A Bio-Inspired Bimetallic Fe-M Catalyst for Electro- and Photochemical CO2 Reduction

The conversion of CO2 into fuels or commodity chemicals by electrochemical or photochemical reduction is a promising strategy to relieve the ongoing energy crisis and increasing environmental pollution. Inspired by naturally occurring bimetalloenzymes, we have designed hetero-bimetallic CO2 reduction catalysts (FeM) that involve linking an iron tetraphenylporphyrin (FeP) with a tripyridylamine (TPA) moiety, which provides a distal chelating site for Cu2+ or Zn2+. We found that the introduction of Cu2+ or Zn2+ to FeP greatly enhances its efficiency as a catalyst for the electrochemical reduction of CO2. To gain insights into the observed synergistic effect, we performed mechanistic studies together with density functional theory (DFT) calculations.

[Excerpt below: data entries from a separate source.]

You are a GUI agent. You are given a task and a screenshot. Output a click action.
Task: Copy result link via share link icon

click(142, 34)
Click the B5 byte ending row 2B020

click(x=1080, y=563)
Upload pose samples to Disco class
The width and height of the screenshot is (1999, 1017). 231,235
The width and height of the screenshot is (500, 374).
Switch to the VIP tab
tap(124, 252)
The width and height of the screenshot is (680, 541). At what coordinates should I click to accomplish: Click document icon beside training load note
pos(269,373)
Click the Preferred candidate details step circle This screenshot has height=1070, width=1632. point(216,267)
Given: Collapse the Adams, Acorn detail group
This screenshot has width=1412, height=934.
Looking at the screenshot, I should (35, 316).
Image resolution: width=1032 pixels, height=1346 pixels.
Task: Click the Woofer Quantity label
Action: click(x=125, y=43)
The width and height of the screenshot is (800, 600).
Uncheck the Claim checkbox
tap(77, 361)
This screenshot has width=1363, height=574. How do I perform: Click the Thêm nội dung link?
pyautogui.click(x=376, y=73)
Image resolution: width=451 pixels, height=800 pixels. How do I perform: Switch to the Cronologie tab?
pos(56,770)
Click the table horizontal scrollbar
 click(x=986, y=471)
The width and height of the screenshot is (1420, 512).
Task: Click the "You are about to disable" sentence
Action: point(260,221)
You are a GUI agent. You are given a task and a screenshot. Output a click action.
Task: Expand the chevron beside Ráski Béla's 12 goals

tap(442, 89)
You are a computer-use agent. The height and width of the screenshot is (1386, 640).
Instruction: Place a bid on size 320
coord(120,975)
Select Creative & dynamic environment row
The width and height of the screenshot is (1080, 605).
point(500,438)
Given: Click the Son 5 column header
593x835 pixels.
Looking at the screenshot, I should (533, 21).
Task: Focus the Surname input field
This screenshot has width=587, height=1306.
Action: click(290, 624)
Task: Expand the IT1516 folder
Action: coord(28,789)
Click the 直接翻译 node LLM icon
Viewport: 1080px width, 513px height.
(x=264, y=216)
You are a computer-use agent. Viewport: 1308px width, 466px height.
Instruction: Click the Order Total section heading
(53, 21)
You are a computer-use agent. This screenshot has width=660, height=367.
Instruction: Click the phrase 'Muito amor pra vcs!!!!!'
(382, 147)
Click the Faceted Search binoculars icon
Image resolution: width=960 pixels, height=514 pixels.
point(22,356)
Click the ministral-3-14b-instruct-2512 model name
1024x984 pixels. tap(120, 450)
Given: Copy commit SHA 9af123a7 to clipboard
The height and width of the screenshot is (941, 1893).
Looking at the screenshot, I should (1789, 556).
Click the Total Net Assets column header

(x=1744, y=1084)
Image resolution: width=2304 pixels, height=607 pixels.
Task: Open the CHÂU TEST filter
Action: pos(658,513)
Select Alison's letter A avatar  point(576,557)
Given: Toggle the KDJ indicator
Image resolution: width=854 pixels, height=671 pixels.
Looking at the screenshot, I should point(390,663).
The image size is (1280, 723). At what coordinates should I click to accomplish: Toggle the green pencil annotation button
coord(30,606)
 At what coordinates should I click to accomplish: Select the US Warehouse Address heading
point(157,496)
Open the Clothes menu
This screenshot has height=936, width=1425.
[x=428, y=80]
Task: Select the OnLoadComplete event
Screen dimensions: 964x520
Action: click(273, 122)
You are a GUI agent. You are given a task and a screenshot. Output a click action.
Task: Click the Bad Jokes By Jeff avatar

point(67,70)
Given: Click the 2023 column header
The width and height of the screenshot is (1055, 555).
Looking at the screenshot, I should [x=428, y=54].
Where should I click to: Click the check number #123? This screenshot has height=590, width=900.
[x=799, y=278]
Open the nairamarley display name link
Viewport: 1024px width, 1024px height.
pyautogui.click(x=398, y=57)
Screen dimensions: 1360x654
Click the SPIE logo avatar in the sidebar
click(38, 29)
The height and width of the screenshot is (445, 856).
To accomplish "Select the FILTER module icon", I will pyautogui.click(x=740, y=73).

Our results show that Cu2+ or Zn2+ activates CO2 towards reduction due to its Lewis acidity; it also functions as an oxo acceptor from CO2. FeM also functions as an efficient catalyst for the visible-light-driven reduction of CO2 using either [Ru(bpy)(3)] Cl-2 or fac-Ir(ppy)(3) (where bpy=2,2'-bipyridine, ppy=2-phenylpyridine) as photosensitizer and 1,3-dimethyl-2-phenyl-2,3-dihydro-1H-benzo[d] imidazole (BIH) as sacrificial reductant. Again, the catalytic efficiency is enhanced by the presence of Cu2+ or Zn2+. Our results provide a general strategy for the design of a series of hetero-bimetallic catalysts for the reduction of CO2.